» **Problem requirements**
From the line with "Given: Open recent locations dropdown arrow" to the final line of the data below, please write out every line exactly, with no pictures.

--- START ---

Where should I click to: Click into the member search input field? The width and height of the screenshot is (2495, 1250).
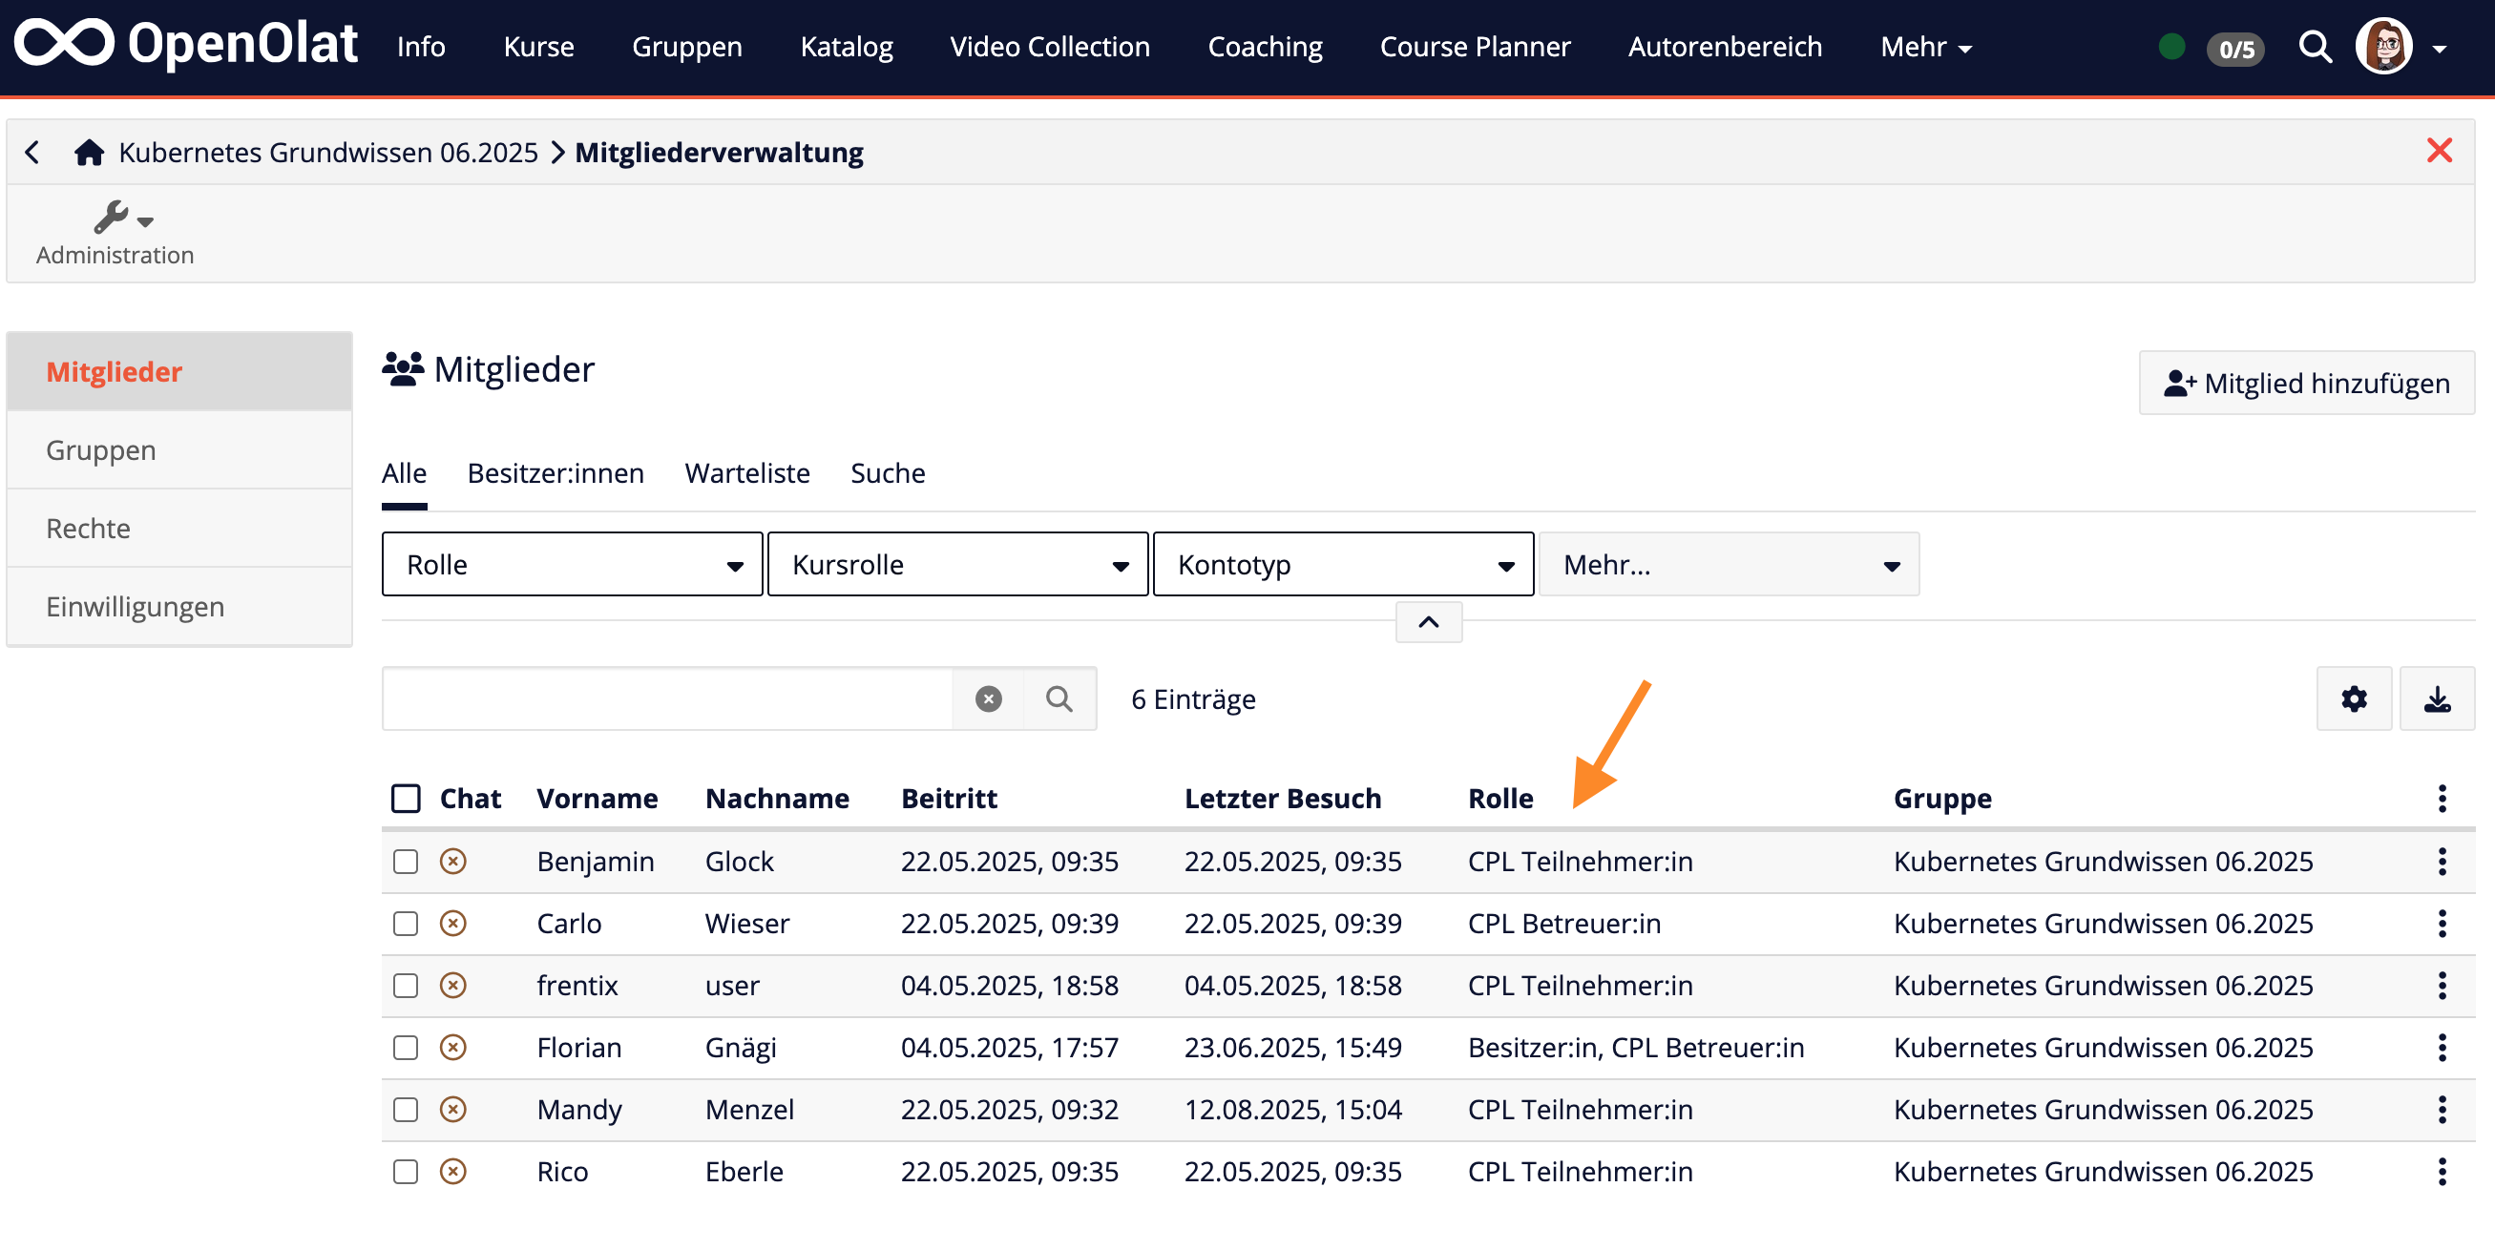pos(668,698)
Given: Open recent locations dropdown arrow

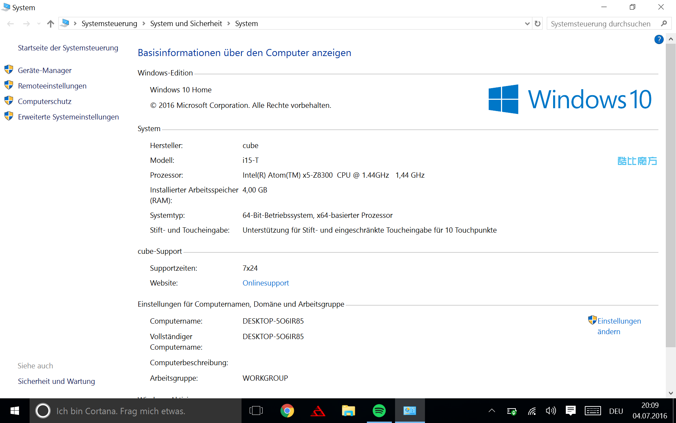Looking at the screenshot, I should (39, 24).
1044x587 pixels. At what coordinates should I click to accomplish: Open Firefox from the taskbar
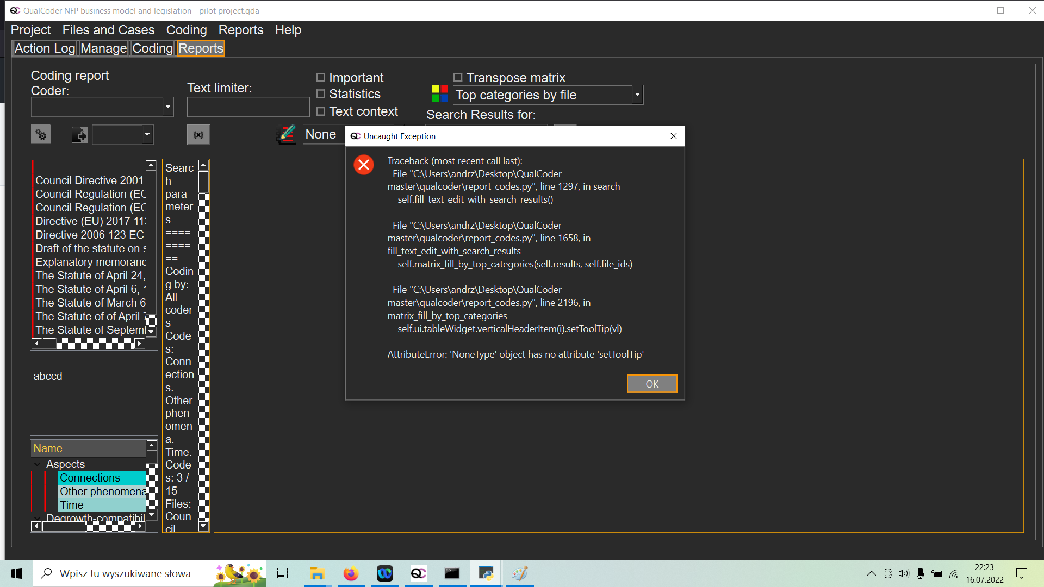coord(351,573)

--- END ---

» **Your response**
Given: Open recent locations dropdown arrow

Looking at the screenshot, I should (39, 24).
1044x587 pixels. At what coordinates should I click to accomplish: Open Firefox from the taskbar
coord(351,573)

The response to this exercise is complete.